Alphabetically sorted areas of interest related to practical aspects of
computer architecture, programming languages, and operating systems include
but are not limited to:
□ Existing, emerging, and nontraditional compute platforms at all scales
□ Heterogeneous architectures and accelerators
□ Internet services, cloud computing, and datacenters
□ Memory, storage, networking, and I/O
□ Power, energy, and thermal management
□ Profiling, debugging, and testing
□ Security, reliability, and availability
□ Systems for enabling parallelism and computation on big data
□ Virtualization and virtualized systems
A good submission will typically: motivate a significant problem; propose a
practical solution or approach that makes sense; demonstrate not just the
pros but also the cons of the proposal using sound experimental methods;
explicitly disclose what has and has not been implemented; articulate the
new contributions beyond previous work; and refrain from overclaiming,
focusing the abstract and introduction sections primarily on the difference
between the new proposal and what is already available. Submissions will be
judged on relevance, novelty, technical merit, and clarity. Submissions are
expected to avoid committing “benchmarking crimes,” and they must follow
all the policies specified below.
Resubmissions
Authors of resubmitted work should describe in a separate note – uploaded
to the submission site – the changes since the previous submission(s). This
description helps reviewers who may have reviewed a previous draft of the
work to appreciate any improvements to the currently submitted work. Please
try to limit this document to one page.
Submissions rejected from ASPLOS must not be submitted to the next two
subsequent review cycles. The following table details when ASPLOS ’23 and
ASPLOS ’24 rejections can be resubmitted to ASPLOS ’24 and ASPLOS ’25.

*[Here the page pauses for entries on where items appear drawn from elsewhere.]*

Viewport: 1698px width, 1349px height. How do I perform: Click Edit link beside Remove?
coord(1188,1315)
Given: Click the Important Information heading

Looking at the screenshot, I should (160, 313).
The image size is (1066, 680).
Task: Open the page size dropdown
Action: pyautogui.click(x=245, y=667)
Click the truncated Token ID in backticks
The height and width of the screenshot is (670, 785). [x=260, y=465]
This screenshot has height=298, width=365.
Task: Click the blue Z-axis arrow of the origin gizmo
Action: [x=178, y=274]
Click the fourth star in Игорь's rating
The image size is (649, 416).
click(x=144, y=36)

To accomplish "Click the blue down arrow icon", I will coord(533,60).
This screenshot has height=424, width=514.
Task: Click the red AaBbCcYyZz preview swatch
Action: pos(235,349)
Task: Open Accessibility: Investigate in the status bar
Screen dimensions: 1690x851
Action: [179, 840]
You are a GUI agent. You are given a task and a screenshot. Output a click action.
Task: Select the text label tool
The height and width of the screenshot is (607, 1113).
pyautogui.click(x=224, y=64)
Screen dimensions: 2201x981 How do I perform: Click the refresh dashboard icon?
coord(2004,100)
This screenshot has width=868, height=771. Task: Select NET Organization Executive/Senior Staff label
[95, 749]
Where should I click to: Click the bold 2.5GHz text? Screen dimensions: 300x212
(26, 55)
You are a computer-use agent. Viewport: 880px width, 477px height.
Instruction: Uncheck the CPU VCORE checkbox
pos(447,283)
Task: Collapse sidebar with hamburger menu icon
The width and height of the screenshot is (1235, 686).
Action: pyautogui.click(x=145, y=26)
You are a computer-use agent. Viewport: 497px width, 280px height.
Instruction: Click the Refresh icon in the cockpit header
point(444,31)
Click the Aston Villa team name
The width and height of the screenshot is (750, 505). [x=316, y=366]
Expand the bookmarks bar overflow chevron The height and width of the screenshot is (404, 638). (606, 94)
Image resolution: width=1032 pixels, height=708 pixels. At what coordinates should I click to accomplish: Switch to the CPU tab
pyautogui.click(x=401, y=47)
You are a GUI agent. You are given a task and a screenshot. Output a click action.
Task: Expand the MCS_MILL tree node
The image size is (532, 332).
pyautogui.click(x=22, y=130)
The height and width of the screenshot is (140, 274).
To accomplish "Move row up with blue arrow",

if rejected from must not resubmit to may resubmit to
2023 spring – 2024 spring or later
2023 summer 2024 spring 2024 summer or later
2023 fall 2024 spring & summer 2024 fall or later
2024 spring 2024 summer & fall 2025 spring or later
2024 summer 2024 fall & 2025 spring 2025 summer or later
2024 fall 2025 spring & summer 2025 fall or later
The above rules are strict and hold even if your submission has undergone
extensive revisions. (We apologize to authors of any ASPLOS ‘23 rejections
who might not have expected to be affected by this policy.)
Major Revision Option
When the outcome of a review cycle is publicized, some submissions will be
associated with a “revise and resubmit” decision. The authors of such
submissions will be given the opportunity to apply a major revision to
their work and resubmit it after around 6 weeks. These submissions will be
provided with clear and actionable reviewer feedback for their revision,
and they will be typically reviewed by the same reviewers as the original
submission. If the revision requirements are satisfactorily met, the
revised submission will be accepted.
Artifact Evaluation
Artifact evaluation will continue in 2024 as has become a tradition at
ASPLOS. More details will become available later.